■ Exercise details
Return each line of the records below that contains the word "Select", and match its case exactly.

::::

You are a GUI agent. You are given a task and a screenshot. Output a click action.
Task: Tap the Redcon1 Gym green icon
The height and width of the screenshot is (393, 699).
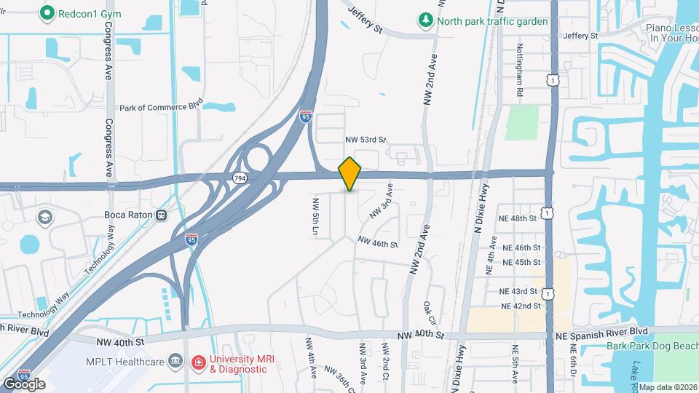click(x=49, y=12)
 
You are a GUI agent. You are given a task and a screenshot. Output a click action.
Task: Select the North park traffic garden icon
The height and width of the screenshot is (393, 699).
click(x=426, y=20)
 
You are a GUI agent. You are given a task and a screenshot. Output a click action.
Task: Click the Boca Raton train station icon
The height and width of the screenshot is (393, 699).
click(x=160, y=215)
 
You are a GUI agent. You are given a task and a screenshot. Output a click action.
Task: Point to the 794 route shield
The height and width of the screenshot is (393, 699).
click(x=239, y=178)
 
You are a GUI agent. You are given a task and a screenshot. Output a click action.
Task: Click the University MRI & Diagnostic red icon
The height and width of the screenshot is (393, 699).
click(x=197, y=362)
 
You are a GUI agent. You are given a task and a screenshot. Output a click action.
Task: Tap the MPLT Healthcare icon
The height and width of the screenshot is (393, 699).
click(x=175, y=360)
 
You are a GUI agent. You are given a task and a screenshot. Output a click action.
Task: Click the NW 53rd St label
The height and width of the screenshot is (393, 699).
click(x=365, y=139)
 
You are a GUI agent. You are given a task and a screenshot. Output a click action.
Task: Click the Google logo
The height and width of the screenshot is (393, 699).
click(x=24, y=384)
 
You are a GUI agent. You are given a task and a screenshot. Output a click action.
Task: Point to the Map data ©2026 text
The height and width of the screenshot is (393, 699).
click(x=668, y=387)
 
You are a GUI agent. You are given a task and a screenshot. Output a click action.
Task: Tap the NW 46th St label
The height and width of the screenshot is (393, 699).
click(x=377, y=243)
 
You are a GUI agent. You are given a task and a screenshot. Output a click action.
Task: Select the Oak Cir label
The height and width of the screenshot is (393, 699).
click(x=430, y=313)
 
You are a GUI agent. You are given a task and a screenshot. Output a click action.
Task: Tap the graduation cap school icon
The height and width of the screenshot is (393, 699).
click(x=44, y=218)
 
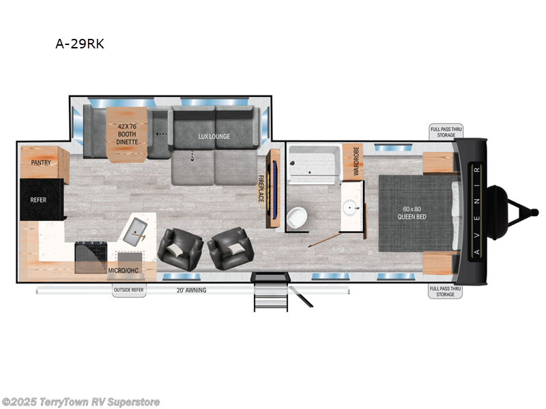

::::

■ Exercise answer
Task: Select the North park traffic garden icon
Task: Select the Oak Cir label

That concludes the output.